Collected data:
*** Block opens ***

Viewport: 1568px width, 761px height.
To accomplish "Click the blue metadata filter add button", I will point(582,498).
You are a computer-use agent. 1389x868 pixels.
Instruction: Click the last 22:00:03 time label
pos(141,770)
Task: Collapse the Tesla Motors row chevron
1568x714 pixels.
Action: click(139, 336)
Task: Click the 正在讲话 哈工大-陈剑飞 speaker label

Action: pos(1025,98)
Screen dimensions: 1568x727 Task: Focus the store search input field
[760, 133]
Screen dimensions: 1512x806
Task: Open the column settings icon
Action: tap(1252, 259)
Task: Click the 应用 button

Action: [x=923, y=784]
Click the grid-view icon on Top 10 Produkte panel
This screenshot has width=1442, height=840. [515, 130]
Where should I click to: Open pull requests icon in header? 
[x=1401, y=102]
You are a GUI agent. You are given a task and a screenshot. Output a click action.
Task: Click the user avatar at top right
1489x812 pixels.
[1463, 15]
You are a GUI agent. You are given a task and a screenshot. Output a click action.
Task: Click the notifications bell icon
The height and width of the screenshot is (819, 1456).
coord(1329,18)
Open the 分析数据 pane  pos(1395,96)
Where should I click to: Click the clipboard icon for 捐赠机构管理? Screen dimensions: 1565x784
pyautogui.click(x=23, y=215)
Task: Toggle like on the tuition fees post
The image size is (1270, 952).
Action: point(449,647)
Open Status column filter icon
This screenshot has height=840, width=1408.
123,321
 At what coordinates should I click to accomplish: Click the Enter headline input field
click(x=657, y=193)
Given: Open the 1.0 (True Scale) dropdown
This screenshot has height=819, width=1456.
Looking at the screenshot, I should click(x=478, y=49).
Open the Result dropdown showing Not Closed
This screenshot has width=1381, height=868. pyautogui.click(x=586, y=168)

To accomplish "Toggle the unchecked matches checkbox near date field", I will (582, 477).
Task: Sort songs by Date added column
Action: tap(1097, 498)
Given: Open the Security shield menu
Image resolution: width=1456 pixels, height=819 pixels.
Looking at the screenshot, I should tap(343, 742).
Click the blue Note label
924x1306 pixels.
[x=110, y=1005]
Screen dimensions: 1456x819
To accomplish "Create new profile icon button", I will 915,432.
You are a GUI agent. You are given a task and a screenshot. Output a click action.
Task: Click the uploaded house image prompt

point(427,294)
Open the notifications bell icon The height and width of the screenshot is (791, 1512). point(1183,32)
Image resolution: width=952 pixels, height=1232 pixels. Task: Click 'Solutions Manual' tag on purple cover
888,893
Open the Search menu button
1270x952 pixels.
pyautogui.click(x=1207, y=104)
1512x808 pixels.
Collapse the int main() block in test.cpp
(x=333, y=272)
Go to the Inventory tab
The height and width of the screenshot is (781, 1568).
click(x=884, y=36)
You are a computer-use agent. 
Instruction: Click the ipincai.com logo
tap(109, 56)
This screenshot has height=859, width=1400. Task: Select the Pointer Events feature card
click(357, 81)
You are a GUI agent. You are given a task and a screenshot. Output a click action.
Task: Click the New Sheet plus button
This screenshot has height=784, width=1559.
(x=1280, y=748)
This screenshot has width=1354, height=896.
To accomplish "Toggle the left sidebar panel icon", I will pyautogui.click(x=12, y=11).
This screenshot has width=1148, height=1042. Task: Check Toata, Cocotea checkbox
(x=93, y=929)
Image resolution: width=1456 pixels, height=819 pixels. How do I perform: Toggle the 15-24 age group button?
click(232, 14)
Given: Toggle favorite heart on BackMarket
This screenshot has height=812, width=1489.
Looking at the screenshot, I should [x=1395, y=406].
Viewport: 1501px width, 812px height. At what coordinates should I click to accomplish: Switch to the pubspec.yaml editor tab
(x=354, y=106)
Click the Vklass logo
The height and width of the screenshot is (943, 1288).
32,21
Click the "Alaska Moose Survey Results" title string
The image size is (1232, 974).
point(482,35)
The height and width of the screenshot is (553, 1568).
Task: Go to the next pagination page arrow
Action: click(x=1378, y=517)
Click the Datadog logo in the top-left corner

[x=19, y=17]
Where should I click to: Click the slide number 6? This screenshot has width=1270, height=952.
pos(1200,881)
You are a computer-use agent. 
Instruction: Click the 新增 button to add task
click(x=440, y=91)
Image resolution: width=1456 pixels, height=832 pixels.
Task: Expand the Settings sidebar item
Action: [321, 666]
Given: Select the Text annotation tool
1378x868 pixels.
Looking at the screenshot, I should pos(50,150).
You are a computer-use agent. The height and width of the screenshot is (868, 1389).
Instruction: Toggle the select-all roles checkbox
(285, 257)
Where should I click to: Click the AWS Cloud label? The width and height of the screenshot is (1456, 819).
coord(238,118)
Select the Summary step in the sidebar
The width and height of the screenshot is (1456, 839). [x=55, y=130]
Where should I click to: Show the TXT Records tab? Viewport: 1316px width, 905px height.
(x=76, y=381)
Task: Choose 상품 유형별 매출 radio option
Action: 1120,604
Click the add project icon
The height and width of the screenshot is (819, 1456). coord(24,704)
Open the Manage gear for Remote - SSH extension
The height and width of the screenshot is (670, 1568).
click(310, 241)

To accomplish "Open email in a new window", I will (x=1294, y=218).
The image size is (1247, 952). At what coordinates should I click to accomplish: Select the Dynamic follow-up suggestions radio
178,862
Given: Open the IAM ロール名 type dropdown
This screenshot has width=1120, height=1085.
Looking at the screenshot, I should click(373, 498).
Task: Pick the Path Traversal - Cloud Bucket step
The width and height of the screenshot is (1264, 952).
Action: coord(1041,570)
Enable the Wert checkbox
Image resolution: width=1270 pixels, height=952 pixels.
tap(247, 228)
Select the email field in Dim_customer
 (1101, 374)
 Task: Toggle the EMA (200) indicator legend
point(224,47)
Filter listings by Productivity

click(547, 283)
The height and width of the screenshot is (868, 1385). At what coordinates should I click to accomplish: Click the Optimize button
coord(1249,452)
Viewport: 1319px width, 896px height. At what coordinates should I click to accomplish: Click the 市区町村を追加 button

*** Block closes ***

**TASK DETAILS**
Using the records above, report each line with the string "menu".

**RESPONSE AREA**
Given: Open the Security shield menu
Open the Search menu button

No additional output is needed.